Within the records below is a range that opens at the line with "HEARTY RISE (186, 1126)" and closes at the line with "Фотогалерея (446, 13)". Return that range word for word, both ends included, and only that range.

[Given entries Boundary: Start]

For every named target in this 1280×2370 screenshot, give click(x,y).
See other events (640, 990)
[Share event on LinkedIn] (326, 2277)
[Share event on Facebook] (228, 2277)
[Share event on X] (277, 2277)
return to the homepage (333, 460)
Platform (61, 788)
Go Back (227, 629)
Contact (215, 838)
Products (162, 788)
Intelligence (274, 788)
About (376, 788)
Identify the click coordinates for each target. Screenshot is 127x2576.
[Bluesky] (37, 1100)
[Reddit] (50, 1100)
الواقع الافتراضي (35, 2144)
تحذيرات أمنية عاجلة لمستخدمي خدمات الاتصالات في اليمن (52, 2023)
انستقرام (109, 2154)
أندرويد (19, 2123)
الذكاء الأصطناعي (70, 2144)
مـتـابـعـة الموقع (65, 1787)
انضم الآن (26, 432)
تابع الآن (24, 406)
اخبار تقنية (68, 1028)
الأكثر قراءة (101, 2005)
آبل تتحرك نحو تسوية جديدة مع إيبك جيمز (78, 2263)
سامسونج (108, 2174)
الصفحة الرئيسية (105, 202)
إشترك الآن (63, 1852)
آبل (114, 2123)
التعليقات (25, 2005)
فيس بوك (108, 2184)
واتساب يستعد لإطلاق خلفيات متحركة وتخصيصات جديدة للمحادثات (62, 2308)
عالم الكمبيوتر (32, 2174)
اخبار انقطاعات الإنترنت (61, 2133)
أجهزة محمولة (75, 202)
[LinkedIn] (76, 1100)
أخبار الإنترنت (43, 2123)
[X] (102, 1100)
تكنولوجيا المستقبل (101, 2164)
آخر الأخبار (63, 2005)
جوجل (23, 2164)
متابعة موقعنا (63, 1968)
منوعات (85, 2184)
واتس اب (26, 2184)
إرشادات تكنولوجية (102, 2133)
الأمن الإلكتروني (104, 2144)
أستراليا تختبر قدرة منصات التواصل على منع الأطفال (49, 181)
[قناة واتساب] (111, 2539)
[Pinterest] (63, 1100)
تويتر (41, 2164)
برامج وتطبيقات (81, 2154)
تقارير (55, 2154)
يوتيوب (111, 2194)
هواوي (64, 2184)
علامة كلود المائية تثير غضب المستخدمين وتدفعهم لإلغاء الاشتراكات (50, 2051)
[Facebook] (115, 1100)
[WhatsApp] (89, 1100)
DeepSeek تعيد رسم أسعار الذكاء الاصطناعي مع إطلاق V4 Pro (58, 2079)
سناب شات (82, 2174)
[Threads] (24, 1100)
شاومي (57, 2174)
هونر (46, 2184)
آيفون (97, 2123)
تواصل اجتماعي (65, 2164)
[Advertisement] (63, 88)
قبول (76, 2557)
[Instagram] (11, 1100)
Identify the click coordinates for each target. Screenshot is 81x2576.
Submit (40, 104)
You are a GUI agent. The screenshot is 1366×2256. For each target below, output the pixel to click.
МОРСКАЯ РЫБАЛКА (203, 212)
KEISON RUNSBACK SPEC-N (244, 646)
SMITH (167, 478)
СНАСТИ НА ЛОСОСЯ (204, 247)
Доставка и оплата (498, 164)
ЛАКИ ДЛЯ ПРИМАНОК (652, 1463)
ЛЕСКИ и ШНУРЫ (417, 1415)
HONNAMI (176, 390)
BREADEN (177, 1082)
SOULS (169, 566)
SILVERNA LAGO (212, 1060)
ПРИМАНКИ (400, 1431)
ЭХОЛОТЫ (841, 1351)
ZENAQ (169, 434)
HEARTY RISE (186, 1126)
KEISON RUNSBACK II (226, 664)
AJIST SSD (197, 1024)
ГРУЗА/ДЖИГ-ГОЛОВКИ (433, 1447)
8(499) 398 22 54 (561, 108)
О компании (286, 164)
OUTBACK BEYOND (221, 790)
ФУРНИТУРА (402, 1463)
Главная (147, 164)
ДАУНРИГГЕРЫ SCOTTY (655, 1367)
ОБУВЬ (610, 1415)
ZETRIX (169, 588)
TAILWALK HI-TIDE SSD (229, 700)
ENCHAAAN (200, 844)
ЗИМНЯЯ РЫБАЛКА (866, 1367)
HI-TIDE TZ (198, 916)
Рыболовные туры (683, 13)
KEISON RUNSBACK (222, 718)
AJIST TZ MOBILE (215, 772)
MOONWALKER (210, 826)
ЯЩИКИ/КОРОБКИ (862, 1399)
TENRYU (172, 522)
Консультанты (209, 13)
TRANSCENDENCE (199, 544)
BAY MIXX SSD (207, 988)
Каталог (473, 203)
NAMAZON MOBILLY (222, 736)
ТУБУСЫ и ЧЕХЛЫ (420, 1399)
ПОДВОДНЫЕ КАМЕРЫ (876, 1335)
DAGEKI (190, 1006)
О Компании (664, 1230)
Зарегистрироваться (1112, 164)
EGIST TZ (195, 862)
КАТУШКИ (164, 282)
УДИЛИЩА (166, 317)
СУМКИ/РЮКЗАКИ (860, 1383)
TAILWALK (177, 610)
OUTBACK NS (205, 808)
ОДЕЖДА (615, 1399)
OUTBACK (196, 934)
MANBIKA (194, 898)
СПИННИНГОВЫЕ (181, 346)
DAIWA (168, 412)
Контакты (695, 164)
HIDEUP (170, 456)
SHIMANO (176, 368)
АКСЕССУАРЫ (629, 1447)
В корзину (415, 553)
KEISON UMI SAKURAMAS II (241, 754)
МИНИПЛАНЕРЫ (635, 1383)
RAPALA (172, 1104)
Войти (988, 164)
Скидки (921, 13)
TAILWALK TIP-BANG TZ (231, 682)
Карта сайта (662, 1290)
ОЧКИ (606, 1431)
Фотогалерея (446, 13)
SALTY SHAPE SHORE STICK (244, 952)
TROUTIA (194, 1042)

[Given entries Boundary: End]

# Task output
HEARTY RISE (186, 1126)
KEISON RUNSBACK II (226, 664)
AJIST SSD (197, 1024)
ГРУЗА/ДЖИГ-ГОЛОВКИ (433, 1447)
8(499) 398 22 54 (561, 108)
О компании (286, 164)
OUTBACK BEYOND (221, 790)
ФУРНИТУРА (402, 1463)
Главная (147, 164)
ДАУНРИГГЕРЫ SCOTTY (655, 1367)
ОБУВЬ (610, 1415)
ZETRIX (169, 588)
TAILWALK HI-TIDE SSD (229, 700)
ENCHAAAN (200, 844)
ЗИМНЯЯ РЫБАЛКА (866, 1367)
HI-TIDE TZ (198, 916)
Рыболовные туры (683, 13)
KEISON RUNSBACK (222, 718)
AJIST TZ MOBILE (215, 772)
MOONWALKER (210, 826)
ЯЩИКИ/КОРОБКИ (862, 1399)
TENRYU (172, 522)
Консультанты (209, 13)
TRANSCENDENCE (199, 544)
BAY MIXX SSD (207, 988)
Каталог (473, 203)
NAMAZON MOBILLY (222, 736)
ТУБУСЫ и ЧЕХЛЫ (420, 1399)
ПОДВОДНЫЕ КАМЕРЫ (876, 1335)
DAGEKI (190, 1006)
О Компании (664, 1230)
Зарегистрироваться (1112, 164)
EGIST TZ (195, 862)
КАТУШКИ (164, 282)
УДИЛИЩА (166, 317)
СУМКИ/РЮКЗАКИ (860, 1383)
TAILWALK (177, 610)
OUTBACK NS (205, 808)
ОДЕЖДА (615, 1399)
OUTBACK (196, 934)
MANBIKA (194, 898)
СПИННИНГОВЫЕ (181, 346)
DAIWA (168, 412)
Контакты (695, 164)
HIDEUP (170, 456)
SHIMANO (176, 368)
АКСЕССУАРЫ (629, 1447)
В корзину (415, 553)
KEISON UMI SAKURAMAS II (241, 754)
МИНИПЛАНЕРЫ (635, 1383)
RAPALA (172, 1104)
Войти (988, 164)
Скидки (921, 13)
TAILWALK TIP-BANG TZ (231, 682)
Карта сайта (662, 1290)
ОЧКИ (606, 1431)
Фотогалерея (446, 13)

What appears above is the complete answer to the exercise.